Generally speaking composers don't go backward in time. They think what came before them is old-fashioned.

There is a question around here by someone who says s/he is a composer. I suggest you ask him/her that question.


----------



## Mandryka (Feb 22, 2013)

tonyttonio said:


> What Opera composers make music that is in the style of 19th century composers. I'm a new fan of opera and John Adams and Philip Glass aren't for me. What living composers are doing work that Is more traditional (as in Puccini or before). I appreciate any help!


Stephen Sondheim seems the obvious example.

Recently Helmut Lachenmann has started to write some very old fashioned music and I wouldn't be surprised to find he writes some music theatre or operetta soon.


----------



## Frank Freaking Sinatra (Dec 6, 2018)

Find a point in time on this list - work backwards a bit to solidify your foundation and then just move relentlessly forward through the repertoire. You're embarking upon a journey that will last for decades and you will quickly find that the destination itself is completely irrelevant.

https://en.wikipedia.org/wiki/List_of_major_opera_composers

Someday you may find John Adams and Philip Glass so pedestrian that nothing less than this will do it for you -






This thread probably should be moved to Opera as I just realized that we're actually in CM.
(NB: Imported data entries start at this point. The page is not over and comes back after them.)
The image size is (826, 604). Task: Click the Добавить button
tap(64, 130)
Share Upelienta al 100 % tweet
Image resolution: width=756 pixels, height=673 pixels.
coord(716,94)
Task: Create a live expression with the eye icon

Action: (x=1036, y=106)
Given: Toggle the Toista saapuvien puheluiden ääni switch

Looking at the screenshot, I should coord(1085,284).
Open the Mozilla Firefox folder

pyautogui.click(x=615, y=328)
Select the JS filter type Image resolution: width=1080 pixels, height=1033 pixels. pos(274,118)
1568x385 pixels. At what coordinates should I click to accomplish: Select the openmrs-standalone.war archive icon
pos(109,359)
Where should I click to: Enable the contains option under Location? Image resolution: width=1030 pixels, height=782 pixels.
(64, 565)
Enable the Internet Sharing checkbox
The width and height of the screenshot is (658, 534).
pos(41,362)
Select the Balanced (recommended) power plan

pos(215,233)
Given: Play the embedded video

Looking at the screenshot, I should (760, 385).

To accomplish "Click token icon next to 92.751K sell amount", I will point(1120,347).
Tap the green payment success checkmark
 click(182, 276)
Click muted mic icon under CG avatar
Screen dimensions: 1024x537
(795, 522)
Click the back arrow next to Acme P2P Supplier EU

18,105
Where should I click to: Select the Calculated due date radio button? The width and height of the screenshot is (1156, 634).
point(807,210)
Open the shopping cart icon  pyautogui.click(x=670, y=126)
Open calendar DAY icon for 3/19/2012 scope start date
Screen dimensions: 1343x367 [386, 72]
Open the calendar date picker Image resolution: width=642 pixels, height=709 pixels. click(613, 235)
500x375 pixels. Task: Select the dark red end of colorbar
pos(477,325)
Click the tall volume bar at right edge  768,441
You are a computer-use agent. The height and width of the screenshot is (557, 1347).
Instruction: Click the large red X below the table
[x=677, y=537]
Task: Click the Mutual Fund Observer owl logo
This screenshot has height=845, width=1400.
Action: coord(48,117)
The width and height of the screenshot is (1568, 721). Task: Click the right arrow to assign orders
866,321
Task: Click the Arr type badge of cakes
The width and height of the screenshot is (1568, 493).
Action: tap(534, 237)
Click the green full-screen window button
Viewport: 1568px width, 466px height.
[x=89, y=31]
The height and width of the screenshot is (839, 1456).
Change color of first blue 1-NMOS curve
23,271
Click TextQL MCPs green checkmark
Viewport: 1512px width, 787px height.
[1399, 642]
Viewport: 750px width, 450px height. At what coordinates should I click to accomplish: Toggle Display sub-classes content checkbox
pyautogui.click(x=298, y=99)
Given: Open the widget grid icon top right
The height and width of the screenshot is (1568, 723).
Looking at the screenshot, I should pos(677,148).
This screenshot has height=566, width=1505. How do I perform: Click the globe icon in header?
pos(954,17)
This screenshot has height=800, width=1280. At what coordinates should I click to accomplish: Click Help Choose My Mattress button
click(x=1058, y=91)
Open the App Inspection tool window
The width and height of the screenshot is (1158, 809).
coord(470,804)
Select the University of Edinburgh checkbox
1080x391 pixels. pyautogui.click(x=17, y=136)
And if you don't know who Barbara Hannigan is you need to learn who she is - trust me on this one - she's an absolutely superb performer.


----------



## regenmusic (Oct 23, 2014)

tonyttonio said:


> What Opera composers make music that is in the style of 19th century composers. I'm a new fan of opera and John Adams and Philip Glass aren't for me. What living composers are doing work that Is more traditional (as in Puccini or before). I appreciate any help!


The only Glass I really love is Einstein on the Beach. He hasn't seemed to create anything like that vocally, and the style of music while similar in later works, seems to be at a level much higher in Einstein. Mainly because of it's diversity in that piece. Some of his later things sound nice but don't have the level of greatness that you come across often in Stravinsky, Hindimith, and so on.

Rautavaara just died. William Bolcom is one who comes to mind, but I don't think his output is very large. The only crossover artist that appears to be like a serious composer is Christian Vander, but then he never had pretensions to work within the classical industry.

Check out some of Unavoidable Axiom at www.regenerativemusic.net Skip the first piece.


----------



## Becca (Feb 5, 2015)

You might try Gian Carlo Menotti or Samuel Barber


----------



## Meyerbeer Smith (Mar 25, 2016)

Which Glasses have you heard? _Akhnaten_ and _Satyagraha_ are wonderful.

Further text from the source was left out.